Amy Van Nostrand, Ron Orbach (hidden), Michele Shay,
Kelly Hutchinson, Gerrit Graham, Armand Schultz,
David Rasche.
Photo, Kevin Sprague.
Barrington Stage Company, at the Consolati Performing Arts Center in Sheffield, presents the world premier of The God Committee by Playwright Mark St. Germain (who also authored last years Ears on the Beetle) through August 7.
A loud and threatening crash with the sounds of heartbeats shatters the darkness of the theater before the opening scene. The play starts slowly as the members of a committee come together in a meeting room to choose a recipient of a heart available for transplant.
As the lights go up, the set of a boardroom at Saint Patrick’s Hospital in NYC, with its paneled walls, padded chairs and paintings of important people associated with the hospital, adorn the walls. Large glass panels form a background that connects to the world beyond.
A large white bulletin board to the rear breaks, into three categories, potential heart transplant patients: Status One, Status 2 and New Admissions. It is a cold and frightening listing.
Nurse Nella Redwood (Michele Shay) readies the room for the committee who enter one by one, doctors, a priest, a psychiatrist, a mixture with different experiences, biases and needs.
Alex Gorman, surgeon, (Armand Schultz) enters in a black suit, then Dr. Keira Bank (Kathy Hutchinson) in green scrubs. Schultz carries an antagonistic, arrogant attitude while Bank, the young woman, seems ready to learn. Father Dunbar (Geritt Graham), not a member of the board but there by invitation of another member, admits to his career as a lawyer before he entered the priesthood.
Irish Band Music filters in from outside setting the tone of the a St. Patrick’s Day Parade passing by and tying up traffic. With the committee finally assembled to narrow the choices the differences become obvious. Redwood champions a black man, others defend reasons why each candidate should receive the heart. Ann Russ, (Amy Van Nostrand), the somewhat removed psychiatrist, says she won’t vote.
An unexpected offer to donate 30 million dollars to the hospital if the heart goes to a certain patient causes friction as the committee debates the reasons why each candidate deserves the heart.
The pace and intensity of the dialogue increases as the discourse continues.
The cast plays a range of characters defining each member’s views. Gorman realizes the somewhat arrogant portrayal of the surgeon who thinks he knows more than the others and often denigrates their reasons for backing one or another patient.
Life goes on outside beyond the board room as inside lives hang in limbo. The loud speaker informs employees and visitors about the mundane offerings the hospital sponsors as a way to offset the grimness of what goes on in reality. That day a program on making Irish soda bread takes place, the following day, A Learn to Tango opportunity.
Dr. Klee (David Rasche) tries to keep the committee focused but as each character suffers through the process of choosing a heart recipient, their failings, biases and the way they affect their decisions surfaces, as do their humane leanings.
Nurse Redwood’s common sense adds a level of medical expertise as important as a doctor’s, but more compassionate. Dominick Piero, well played Ron Orbach, confined to a wheelchair but vocal about almost everything, suddenly finds his jokes inadequate.
Director David Saint brings the tension to an almost unbearable point as the committee continues to argue, going back and forth between prospective patients, most holding to their initial choices as time shortens for the choice to meet the deadline of the available heard.

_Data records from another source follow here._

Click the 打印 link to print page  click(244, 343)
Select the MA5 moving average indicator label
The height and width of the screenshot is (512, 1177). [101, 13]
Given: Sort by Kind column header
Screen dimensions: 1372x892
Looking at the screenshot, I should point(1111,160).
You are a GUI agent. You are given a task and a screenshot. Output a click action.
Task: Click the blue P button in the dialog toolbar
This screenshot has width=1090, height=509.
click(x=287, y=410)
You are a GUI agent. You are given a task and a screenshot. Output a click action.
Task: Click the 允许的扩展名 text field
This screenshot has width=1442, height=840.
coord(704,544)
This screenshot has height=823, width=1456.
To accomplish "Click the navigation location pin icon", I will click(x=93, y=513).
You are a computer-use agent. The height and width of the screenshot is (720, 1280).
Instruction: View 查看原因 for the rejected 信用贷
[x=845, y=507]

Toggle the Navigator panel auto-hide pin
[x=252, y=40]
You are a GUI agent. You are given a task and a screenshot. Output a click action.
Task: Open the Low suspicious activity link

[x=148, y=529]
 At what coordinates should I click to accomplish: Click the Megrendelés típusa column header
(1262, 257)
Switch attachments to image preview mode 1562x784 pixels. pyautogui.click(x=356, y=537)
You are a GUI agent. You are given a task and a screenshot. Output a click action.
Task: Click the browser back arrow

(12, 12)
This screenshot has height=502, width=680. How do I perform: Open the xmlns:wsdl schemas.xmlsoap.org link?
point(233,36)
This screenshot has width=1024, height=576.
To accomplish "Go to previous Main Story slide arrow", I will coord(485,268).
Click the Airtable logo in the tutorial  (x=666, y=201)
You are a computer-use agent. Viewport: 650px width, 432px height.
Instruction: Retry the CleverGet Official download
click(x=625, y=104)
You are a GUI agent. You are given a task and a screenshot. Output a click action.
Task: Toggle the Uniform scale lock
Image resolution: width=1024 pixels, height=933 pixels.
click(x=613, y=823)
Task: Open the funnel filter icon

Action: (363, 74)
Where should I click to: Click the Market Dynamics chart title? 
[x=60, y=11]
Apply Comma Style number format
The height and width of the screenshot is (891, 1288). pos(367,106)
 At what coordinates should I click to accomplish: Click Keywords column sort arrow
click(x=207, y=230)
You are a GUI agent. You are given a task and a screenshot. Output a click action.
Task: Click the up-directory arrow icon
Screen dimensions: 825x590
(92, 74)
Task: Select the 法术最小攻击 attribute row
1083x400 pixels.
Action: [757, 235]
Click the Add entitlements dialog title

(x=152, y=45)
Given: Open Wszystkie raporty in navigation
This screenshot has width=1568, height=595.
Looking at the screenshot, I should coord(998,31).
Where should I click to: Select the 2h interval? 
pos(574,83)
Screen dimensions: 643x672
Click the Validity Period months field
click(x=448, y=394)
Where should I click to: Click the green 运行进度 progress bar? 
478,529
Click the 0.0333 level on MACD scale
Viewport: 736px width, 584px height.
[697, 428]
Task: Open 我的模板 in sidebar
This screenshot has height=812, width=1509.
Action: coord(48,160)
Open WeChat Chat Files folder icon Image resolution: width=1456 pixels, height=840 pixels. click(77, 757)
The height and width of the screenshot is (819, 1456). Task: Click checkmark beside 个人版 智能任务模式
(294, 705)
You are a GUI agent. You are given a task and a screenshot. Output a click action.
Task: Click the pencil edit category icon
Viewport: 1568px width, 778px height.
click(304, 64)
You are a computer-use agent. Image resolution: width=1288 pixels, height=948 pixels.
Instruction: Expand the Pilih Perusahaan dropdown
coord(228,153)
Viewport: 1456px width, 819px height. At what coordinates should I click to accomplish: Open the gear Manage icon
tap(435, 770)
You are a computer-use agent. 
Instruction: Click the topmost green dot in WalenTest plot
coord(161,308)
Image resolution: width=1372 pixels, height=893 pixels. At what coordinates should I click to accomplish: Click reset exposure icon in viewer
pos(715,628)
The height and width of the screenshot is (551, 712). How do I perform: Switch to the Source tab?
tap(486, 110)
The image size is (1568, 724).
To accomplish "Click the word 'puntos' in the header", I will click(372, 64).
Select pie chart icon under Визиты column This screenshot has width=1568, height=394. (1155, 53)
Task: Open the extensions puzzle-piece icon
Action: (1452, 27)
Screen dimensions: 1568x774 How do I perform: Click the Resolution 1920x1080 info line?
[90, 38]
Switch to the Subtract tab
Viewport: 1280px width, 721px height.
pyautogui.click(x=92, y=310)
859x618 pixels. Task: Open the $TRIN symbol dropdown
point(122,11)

Costumes by David Murin, ordinary clothes still define each individual from Gorman’s dark suit to Father Dumbar’s perfect clerical attire to Ross’s plain aloof business like suit. Eric Renschier created the perfect boardroom, simple but not eexcessive.
Morality flounders but overcomes individual lapses in this thought provoking, honest attempt to find a joint resolution that leaves lives forever changed.